Because cppyy can call any C++ in the environment, a leaf can drive real, already-installed C++ software while Python only wires the tree together. Leaves of different languages coexist in one tree: some Python, some JIT'd C++, some calling into existing shared libraries. scripts/bt_kit_demos/t03_mixed_tree.py demonstrates the full spectrum in a single Sequence:

  1. CheckSensors — a Python leaf;
  2. ComputePlan — a JIT-compiled C++ functor (no Python on that tick);
  3. PublishStatus — a leaf that drives existing C++: it publishes a ROS 2 std_msgs/String through rclcpp (via rclcppyy) from inside the tick.

That third leaf is the repo's thesis in one line: a C++ behavior-tree engine, orchestrated from Python, calling into a real installed C++ stack (rclcpp), with no wrapper code generated and no build step. The demo runs a subscriber in the same process and confirms all three messages actually flowed (RESULT: OK). This is how you reuse existing robotics C++ — controllers, planners, drivers — but compose and sequence it from Python, which is far faster to change than a recompiled C++ tree.


Advantages of the cppyy approach

Grounded in the spike's measured numbers (see REPORT.md §3–4):

  • No code generation, no wrapper build. Nothing is generated or compiled ahead of time. Contrast the C++ tutorial's cmake && make; here python x.py is the whole workflow. Bringup is a one-time ~0.85 s JIT.
  • Header-following, so it tracks the installed version. cppyy reads the library's own headers at runtime, so bt_kit automatically matches whatever BehaviorTree.CPP is installed (4.9.0 here) — no hand-maintained binding to drift out of sync when the library updates.
  • On-demand template instantiation. Templated members like getInput<std::string> are instantiated the moment you use them, from Python — no need to pre-declare which specializations a binding exposes.
  • Same XML + full ecosystem compatibility. The trees are ordinary BT.CPP XML, so they open in Groot2 and interoperate with the Nav2 / ROS behavior-tree ecosystem unchanged. You are not forking the format or the engine.
  • Mixed-language leaves in one tree. Python, JIT'd C++, and calls into existing .sos coexist in a single tree (Mode B). You pay a language boundary only where you actually put a Python leaf — ~0.3 µs per leaf-tick (~2× a C++ leaf), i.e. ~630k Python-leaf ticks/s, far above any robot control rate.
  • A prototype-to-native lowering path. The kit is the L0 rung of a progressive-lowering idea: L0 — prototype with cppyy JIT (what runs today: Python leaves, JIT'd, ~0.85 s bringup); L1freeze: ship a precompiled cppyy dictionary (.pcm/.so) so startup pays no JIT; L2lower: emit native C++ for the hot leaves (or the whole tree) compiled ahead of time — same XML, same structure, the Python leaves become C++. You prototype in Python and progressively harden toward native without rewriting the tree. (L1/L2 are the research direction, not yet built — see PLAN.md's Experiments section.)

Limits

A 2026-07-11 deep pass closed most of the v0 limits: typed ports (int/float/bool/vectors), per-node stateful instances, loggers + Groot2 publishing + a tick observer, readable XML errors, and subtrees/scripting all work now (see REPORT.md §5, with a skip-safe test suite).
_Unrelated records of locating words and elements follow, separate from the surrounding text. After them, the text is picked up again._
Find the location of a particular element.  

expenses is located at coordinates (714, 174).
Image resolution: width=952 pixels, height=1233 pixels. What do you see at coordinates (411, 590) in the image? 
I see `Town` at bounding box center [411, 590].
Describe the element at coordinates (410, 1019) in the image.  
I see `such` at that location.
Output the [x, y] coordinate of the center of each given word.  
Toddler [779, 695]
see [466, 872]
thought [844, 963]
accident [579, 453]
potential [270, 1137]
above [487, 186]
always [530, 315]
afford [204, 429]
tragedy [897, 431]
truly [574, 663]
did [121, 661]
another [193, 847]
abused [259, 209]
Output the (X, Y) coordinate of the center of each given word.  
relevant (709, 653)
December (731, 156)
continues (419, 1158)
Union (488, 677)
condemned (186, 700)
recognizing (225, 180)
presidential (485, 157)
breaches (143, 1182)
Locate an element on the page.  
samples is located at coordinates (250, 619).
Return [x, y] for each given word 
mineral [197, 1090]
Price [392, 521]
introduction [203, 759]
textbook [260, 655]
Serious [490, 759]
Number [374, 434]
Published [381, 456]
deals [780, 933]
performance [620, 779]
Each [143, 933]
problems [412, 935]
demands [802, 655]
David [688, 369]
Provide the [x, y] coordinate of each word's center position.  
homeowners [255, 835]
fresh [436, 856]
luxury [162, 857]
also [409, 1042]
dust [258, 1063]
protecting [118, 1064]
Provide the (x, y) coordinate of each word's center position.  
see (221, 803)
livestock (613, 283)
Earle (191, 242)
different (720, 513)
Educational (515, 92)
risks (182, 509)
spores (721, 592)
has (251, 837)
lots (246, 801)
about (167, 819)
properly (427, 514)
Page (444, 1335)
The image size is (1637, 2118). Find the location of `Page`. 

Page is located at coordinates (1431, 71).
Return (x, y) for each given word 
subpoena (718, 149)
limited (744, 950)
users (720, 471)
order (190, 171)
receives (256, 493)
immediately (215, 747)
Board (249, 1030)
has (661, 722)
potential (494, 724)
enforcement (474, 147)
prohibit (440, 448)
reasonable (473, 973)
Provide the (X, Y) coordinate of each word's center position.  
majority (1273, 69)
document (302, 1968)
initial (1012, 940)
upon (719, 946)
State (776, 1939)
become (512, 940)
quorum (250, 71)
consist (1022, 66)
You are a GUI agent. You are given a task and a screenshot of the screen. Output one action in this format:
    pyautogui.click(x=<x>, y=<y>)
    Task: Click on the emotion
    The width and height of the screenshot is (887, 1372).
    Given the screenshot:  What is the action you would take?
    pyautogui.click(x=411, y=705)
What remains: Python leaves run under the GIL on the tree thread (so ParallelNode gives no true parallelism — fine for orchestration), custom node types (control/decorator) still need C++, directioned and struct/JSON ports aren't modelled, and startup pays a one-time ~0.85 s header JIT (the AOT "freeze" needs a Cling C++ module, not just a dictionary — §5 Gap 8). Raw cppyy still has segfault edges, which is exactly why the kit keeps it behind a curated surface.